-- Metin Parçası --
_ _ _ _
Post

Kadınlar İçin Esnek Değil Tam ve Güvenceli İstihdam

Sene 1853. Marks, New York Tribune için dış muhabirlik yaptığı dönemde yazdığı “Emek Sorunu” başlıklı gazete yazısında, burjuvazinin sözcüsü The Economist’teki bir yazıyı trajikomik bularak eleştirir.

The Economist’e göre işçi sınıfı kendilerine sunulan altın fırsatları değerlendirip kapitalist olabileceği halde adeta “kasten” olmamaktadır. Çünkü para biriktirmek yerine, ücretlerin artması için grev yapmakta ve öğrenime gereken önemi vermemektedir. Tam da makine kullanımının arttığı, fabrikaların büyüdüğü, ticaretin canlandığı bir dönemde okullar boştur, heyhat…

Neden acaba?

Çünkü çocuklar; işçi sınıfının çocukları, anneleriyle birlikte, gece gündüz demeden çalıştıkları, o havasız, pis ve kalabalık fabrikalardadır. Ellerine geçen para, boğaz tokluğuna yetmektedir, cepler okullar kadar boştur. The Economist bu konuda kör ama eğitim şart demekte çok gözü açıktır. Asıl amacı başkadır ve Marks’ın müthiş ifadesiyle bu amaç açığa çıkar: “öğrenim, işçi sınıfımıza kurumuş kemiklerden besin maddeleri çıkarmayı, nişastadan kek yapmayı, paçavraları kaynatıp çorba yapmayı öğretebilir”.

Aradan 170 yıl geçmiş, neler neler değişmiş, ama işte bu kafa değişmemiş. 2023 Türkiye’sinde işçi sınıfından beklenen yine yarı aç yarı tok yaşaması; açlık sınırının altında yaşaması; taş yemesi, taştan çorba yapmayı öğrenmesi.
_ _ _ _
Sözcük ve öğe bulmaya yönelik kayıtlar
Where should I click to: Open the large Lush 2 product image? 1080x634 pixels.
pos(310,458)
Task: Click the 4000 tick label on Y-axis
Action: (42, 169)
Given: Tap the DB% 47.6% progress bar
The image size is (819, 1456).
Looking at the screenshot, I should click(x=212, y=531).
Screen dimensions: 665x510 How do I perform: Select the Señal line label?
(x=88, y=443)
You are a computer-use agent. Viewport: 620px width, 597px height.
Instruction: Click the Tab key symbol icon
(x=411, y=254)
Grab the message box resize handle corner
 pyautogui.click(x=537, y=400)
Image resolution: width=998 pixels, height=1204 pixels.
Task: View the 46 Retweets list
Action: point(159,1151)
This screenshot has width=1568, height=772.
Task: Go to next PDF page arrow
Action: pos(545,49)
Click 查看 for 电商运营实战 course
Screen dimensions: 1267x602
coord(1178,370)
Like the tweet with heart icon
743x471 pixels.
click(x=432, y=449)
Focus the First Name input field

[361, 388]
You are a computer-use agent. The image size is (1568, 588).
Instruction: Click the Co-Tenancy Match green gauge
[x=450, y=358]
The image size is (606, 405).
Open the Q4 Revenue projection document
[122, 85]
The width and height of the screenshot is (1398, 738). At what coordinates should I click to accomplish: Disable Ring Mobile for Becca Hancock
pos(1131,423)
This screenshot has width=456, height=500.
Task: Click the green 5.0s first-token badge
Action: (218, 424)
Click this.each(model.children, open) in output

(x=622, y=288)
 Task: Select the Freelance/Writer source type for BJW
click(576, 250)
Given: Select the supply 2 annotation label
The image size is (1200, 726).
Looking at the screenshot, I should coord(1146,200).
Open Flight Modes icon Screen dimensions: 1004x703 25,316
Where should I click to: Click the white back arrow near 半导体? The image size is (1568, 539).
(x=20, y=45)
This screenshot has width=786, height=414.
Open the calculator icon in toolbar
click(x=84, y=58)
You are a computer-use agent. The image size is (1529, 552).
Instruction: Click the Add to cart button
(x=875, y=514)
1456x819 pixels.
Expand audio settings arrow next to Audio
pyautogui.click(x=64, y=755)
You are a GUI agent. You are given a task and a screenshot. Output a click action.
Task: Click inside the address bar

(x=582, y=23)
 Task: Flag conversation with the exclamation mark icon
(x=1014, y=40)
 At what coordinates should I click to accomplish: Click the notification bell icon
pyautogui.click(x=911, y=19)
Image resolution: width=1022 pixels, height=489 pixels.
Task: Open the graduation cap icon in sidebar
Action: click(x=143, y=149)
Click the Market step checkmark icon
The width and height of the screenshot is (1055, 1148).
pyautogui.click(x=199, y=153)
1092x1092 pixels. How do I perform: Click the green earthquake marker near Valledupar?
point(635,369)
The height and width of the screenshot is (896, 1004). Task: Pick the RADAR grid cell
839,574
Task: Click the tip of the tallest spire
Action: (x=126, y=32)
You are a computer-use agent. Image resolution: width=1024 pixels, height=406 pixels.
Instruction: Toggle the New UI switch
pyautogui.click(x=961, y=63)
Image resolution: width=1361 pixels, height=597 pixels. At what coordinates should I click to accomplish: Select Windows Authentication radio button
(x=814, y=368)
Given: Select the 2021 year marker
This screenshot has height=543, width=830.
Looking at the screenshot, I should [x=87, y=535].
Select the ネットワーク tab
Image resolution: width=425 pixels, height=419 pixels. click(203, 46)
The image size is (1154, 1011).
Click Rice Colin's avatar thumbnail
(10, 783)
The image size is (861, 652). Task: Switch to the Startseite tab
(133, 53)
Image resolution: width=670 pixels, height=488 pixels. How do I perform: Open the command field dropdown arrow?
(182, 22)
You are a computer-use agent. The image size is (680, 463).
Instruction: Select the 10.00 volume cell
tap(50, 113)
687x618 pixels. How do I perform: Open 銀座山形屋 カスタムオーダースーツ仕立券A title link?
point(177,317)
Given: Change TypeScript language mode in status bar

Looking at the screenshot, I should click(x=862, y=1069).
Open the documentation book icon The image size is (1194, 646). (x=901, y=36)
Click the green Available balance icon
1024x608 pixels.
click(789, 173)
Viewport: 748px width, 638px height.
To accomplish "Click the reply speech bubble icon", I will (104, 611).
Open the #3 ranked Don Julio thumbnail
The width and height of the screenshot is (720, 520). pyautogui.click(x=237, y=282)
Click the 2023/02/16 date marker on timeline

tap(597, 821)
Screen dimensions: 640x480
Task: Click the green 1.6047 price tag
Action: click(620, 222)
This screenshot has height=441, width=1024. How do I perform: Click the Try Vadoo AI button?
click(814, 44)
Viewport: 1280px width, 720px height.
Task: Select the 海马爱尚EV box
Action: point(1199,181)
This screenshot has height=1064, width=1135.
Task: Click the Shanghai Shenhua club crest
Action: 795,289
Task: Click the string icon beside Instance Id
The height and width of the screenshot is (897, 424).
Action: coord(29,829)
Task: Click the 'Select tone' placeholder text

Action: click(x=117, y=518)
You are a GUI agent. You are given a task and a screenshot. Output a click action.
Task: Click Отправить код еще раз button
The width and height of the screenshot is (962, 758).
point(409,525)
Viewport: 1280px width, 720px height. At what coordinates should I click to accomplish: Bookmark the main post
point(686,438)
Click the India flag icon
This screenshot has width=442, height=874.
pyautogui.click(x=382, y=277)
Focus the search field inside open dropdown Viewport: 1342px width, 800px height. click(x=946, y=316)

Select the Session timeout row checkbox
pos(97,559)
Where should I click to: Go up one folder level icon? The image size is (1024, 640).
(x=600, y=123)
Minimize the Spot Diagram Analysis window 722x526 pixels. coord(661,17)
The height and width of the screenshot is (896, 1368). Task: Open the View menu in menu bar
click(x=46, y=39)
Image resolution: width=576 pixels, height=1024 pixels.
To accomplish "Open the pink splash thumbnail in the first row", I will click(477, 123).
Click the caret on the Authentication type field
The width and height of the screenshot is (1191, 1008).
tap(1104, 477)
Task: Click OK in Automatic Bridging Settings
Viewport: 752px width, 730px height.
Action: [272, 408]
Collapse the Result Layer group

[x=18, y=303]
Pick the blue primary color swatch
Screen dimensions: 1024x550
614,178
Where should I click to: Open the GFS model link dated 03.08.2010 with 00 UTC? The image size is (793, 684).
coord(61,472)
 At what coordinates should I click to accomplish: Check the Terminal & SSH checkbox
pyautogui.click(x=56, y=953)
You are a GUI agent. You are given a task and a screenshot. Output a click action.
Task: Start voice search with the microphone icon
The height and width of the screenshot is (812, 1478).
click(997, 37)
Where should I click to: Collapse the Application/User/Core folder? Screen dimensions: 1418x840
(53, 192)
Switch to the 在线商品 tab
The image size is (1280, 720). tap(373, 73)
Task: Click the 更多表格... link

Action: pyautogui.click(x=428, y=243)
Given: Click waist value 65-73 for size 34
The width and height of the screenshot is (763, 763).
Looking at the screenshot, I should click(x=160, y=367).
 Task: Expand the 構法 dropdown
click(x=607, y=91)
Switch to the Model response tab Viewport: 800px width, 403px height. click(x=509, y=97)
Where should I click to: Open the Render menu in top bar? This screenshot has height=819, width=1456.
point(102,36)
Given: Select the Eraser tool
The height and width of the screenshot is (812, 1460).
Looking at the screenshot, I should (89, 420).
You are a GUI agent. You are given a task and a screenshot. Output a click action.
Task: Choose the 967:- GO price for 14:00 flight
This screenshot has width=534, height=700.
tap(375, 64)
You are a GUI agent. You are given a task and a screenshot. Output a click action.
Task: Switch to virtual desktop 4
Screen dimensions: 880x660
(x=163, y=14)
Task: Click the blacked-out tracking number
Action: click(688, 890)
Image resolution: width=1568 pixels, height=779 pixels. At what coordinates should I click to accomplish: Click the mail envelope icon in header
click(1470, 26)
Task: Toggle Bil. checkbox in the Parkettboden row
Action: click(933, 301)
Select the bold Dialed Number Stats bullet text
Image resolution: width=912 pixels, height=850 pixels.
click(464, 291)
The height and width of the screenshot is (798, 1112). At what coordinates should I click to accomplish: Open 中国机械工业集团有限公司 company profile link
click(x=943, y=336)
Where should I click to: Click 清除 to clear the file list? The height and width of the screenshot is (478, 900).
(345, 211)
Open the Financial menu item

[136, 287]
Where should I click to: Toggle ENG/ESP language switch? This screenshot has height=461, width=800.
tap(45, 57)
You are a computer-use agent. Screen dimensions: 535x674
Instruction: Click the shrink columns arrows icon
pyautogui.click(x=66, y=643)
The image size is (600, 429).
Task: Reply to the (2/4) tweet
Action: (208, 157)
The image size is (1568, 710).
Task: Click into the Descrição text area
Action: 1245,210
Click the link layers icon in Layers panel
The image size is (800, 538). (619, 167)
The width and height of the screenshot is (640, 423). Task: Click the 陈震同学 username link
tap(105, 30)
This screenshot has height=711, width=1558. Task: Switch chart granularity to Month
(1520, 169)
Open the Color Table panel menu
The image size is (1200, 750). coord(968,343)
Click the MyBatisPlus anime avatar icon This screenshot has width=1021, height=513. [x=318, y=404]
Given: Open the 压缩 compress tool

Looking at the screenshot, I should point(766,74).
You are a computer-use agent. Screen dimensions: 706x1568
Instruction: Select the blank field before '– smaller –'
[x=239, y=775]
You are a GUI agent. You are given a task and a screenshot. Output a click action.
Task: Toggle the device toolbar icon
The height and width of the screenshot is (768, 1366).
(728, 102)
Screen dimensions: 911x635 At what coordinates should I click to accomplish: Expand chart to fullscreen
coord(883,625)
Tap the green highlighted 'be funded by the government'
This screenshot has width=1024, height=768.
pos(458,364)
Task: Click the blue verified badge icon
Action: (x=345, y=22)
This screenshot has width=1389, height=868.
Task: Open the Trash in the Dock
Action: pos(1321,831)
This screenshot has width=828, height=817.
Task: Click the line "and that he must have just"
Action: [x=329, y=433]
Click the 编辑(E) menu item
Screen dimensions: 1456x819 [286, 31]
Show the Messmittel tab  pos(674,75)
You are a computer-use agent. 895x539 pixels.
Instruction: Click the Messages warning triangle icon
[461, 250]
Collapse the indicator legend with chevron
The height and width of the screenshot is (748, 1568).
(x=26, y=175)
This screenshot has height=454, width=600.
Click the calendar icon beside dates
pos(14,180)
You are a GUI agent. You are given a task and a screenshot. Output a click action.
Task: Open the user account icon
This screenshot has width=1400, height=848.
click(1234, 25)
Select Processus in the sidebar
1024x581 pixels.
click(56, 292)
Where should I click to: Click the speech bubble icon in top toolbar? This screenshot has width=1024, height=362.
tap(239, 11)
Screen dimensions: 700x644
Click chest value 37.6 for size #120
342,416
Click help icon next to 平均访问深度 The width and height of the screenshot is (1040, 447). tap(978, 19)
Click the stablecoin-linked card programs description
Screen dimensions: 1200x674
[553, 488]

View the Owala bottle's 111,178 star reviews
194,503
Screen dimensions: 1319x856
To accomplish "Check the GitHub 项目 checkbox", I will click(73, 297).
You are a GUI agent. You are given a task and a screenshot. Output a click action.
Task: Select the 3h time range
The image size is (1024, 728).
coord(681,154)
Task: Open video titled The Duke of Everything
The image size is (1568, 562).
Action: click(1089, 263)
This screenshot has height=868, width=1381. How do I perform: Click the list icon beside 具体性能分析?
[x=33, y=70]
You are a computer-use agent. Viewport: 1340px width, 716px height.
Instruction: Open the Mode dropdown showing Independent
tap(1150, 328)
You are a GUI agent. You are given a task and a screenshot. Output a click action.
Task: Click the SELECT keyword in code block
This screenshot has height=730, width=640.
_ _ _ _
-- Etkinlik Ayrıntıları --
Metin parçasından yararlanarak şu soruları cevaplayın:
(a) Marks, "Emek Sorunu" başlıklı yazısını hangi gazete için yazmıştır?
(b) The Economist'e göre işçi sınıfı para biriktirmek yerine ne yapmaktadır?
(c) Metne göre Marks'ın yazısının üzerinden kaç yıl geçmiştir?

-- Etkinlik Cevabı --
(a) New York Tribune.
(b) Ücretlerin artması için grev yapmaktadır.
(c) 170 yıl.